*** DATASET RECORDS

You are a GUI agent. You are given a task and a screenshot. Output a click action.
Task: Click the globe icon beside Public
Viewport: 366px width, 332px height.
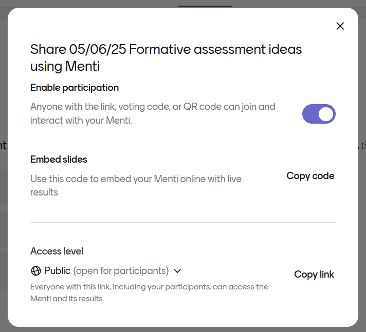click(x=36, y=271)
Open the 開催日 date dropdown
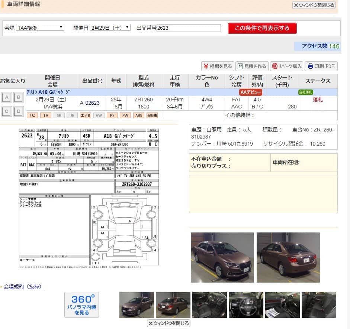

******

**TASK PROMPT**
Only the records, copied exactly and free of pictures, belong in the answer.

**WRITTEN SOLUTION**
You are a GUI agent. You are given a task and a screenshot. Output a click action.
Task: Click the globe icon beside Public
Viewport: 366px width, 332px height.
click(x=36, y=271)
Open the 開催日 date dropdown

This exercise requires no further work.